Scratching Lines

From “Advice to a Poet” by Susan Braley

There’s a mention of “blood” and a whole world comes pouring forth in the wake of “wine”. And the familiar becomes kindred. The old rose is only known by its leaves: rugosa.

It will be familiar:
you’ll know
the rugosa leaves, or
the blood-wine berries.

Beyond the bramble, lick your wounds.
Wait under the cedar sky. Hushed.

What you seek will greet you there:
fugitive, ancient, kindred.

Beyond blood-wine, any elaboration or allusion escapes me. And yet the proximity of “fugitive” to “kindred” reminds me of the novel by Octavia Butler. Which I now must reread for signs of roses or blackberries.

Freedom is a theme that Braley channels through a quotation in the side bar to the announcement of the publication of “Advice to a Poet” She brings to our attention: “A bird is a poem/that talks of the end of cages.” (Patrick Lane, “The Bird,” The Last Water Song)

I have searched the briar patch and found more berries. One brings the offers a berry-word simile; the other invokes wine and blood.

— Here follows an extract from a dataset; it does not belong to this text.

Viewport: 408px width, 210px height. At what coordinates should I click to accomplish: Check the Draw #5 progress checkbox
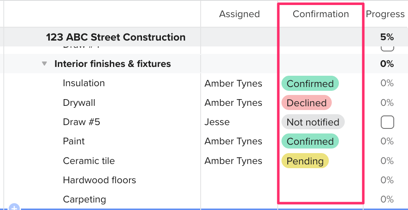pyautogui.click(x=387, y=122)
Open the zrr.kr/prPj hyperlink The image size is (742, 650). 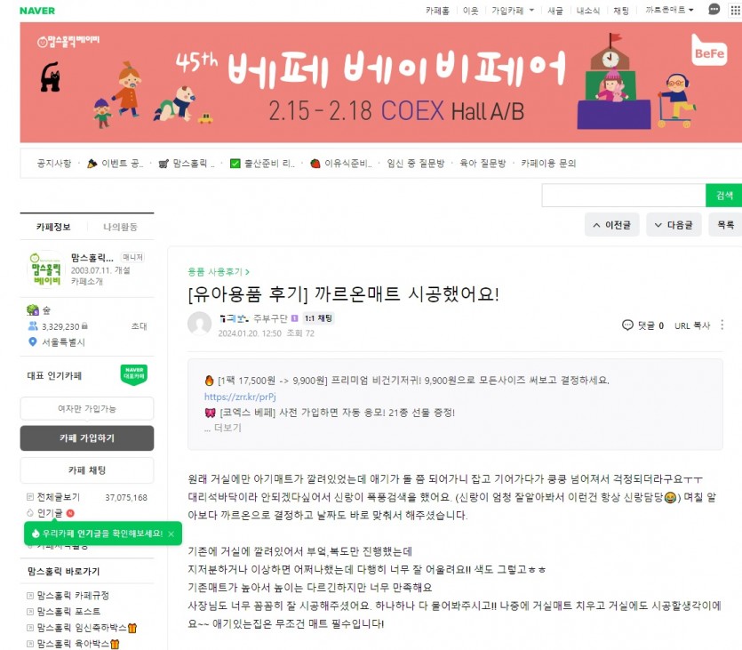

Blackberry Eating by Galway Kinnell

the ripest berries
fall almost unbidden to my tongue,
as words sometimes do, certain peculiar words
like strengths or squinched,
many-lettered, one-syllabled lumps
which I squeeze, squinch open, and splurge well
in the silent, startled, icy, black language
of blackberry-eating in late September.

Blackberry-Picking by Seamus Heaney

You ate that first one and its flesh was sweet
Like thickened wine: summer’s blood was in it
Leaving stains upon the tongue and lust for
Picking.

Heaney’s poem goes on to reminds us that it is a seasonal joy. Fugitive indeed.